■ To do ■
Count the lines in the entries that contain the string "height". Give only the number.

■ Data to process ■

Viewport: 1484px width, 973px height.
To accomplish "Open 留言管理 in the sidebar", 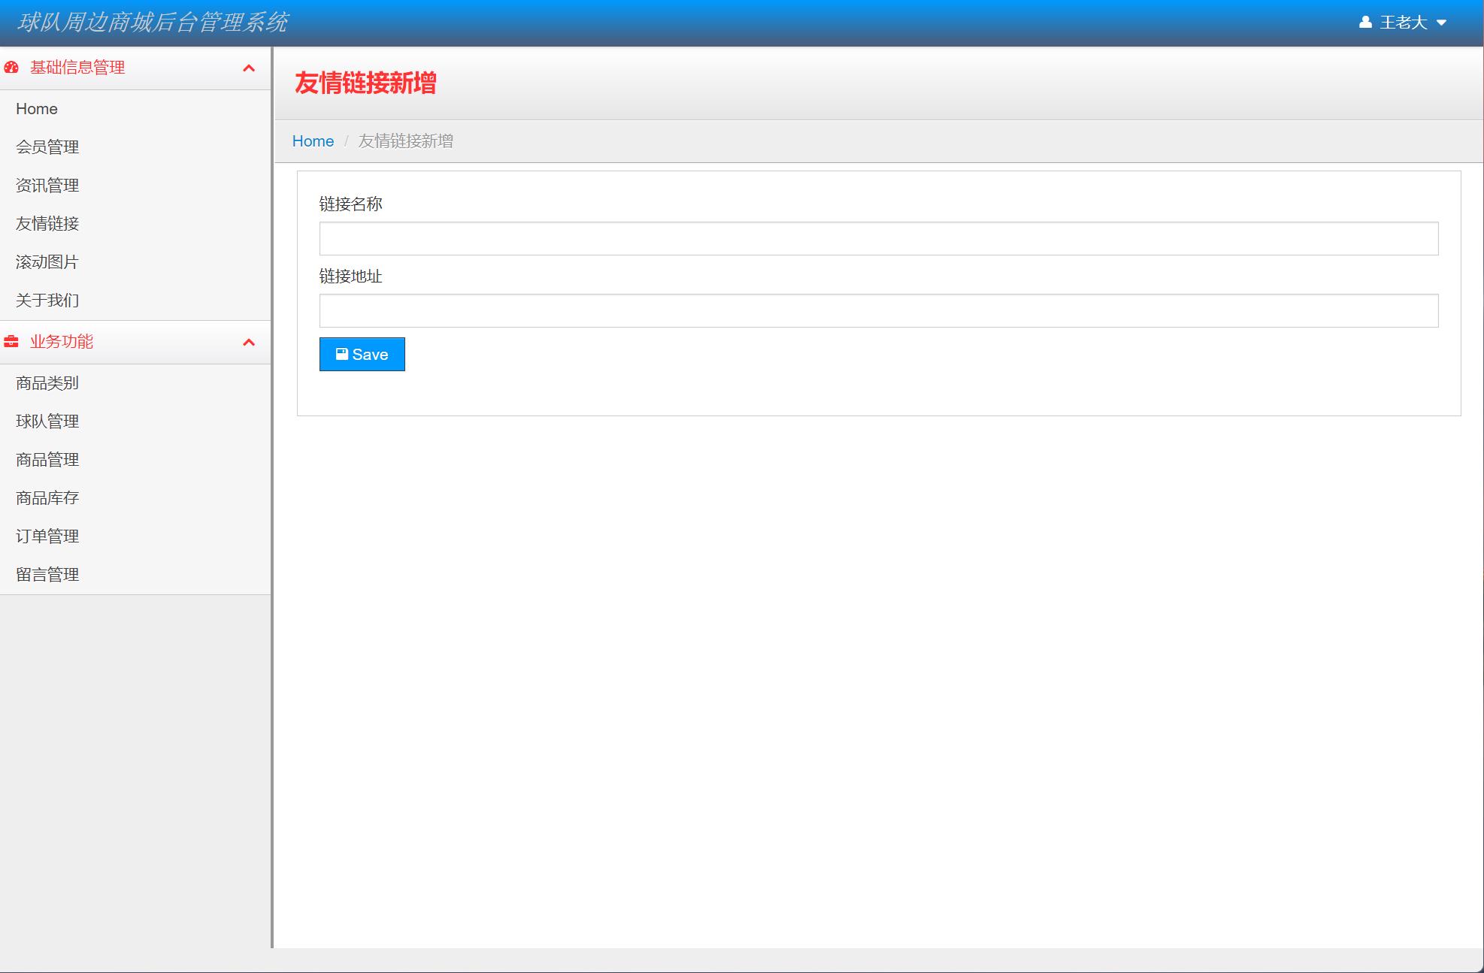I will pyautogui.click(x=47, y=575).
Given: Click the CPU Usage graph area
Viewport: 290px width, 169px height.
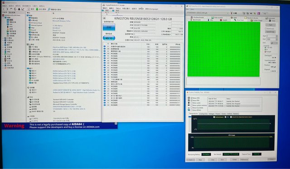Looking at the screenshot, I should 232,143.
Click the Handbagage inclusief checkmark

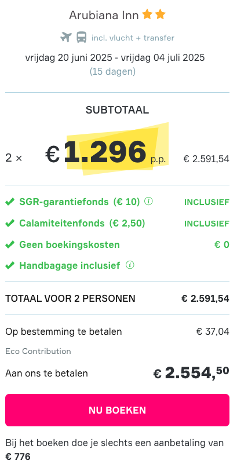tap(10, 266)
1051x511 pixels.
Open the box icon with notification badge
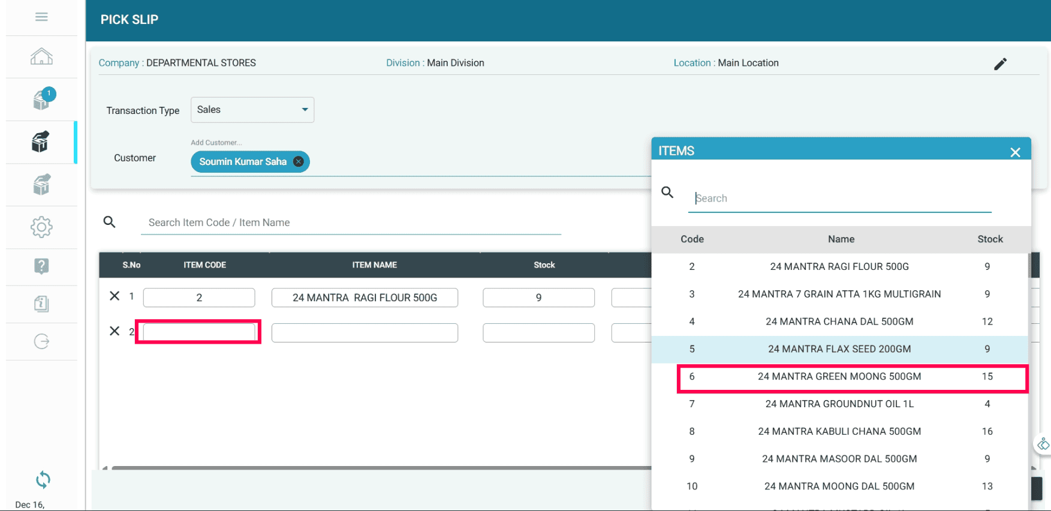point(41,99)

■ Response ■
2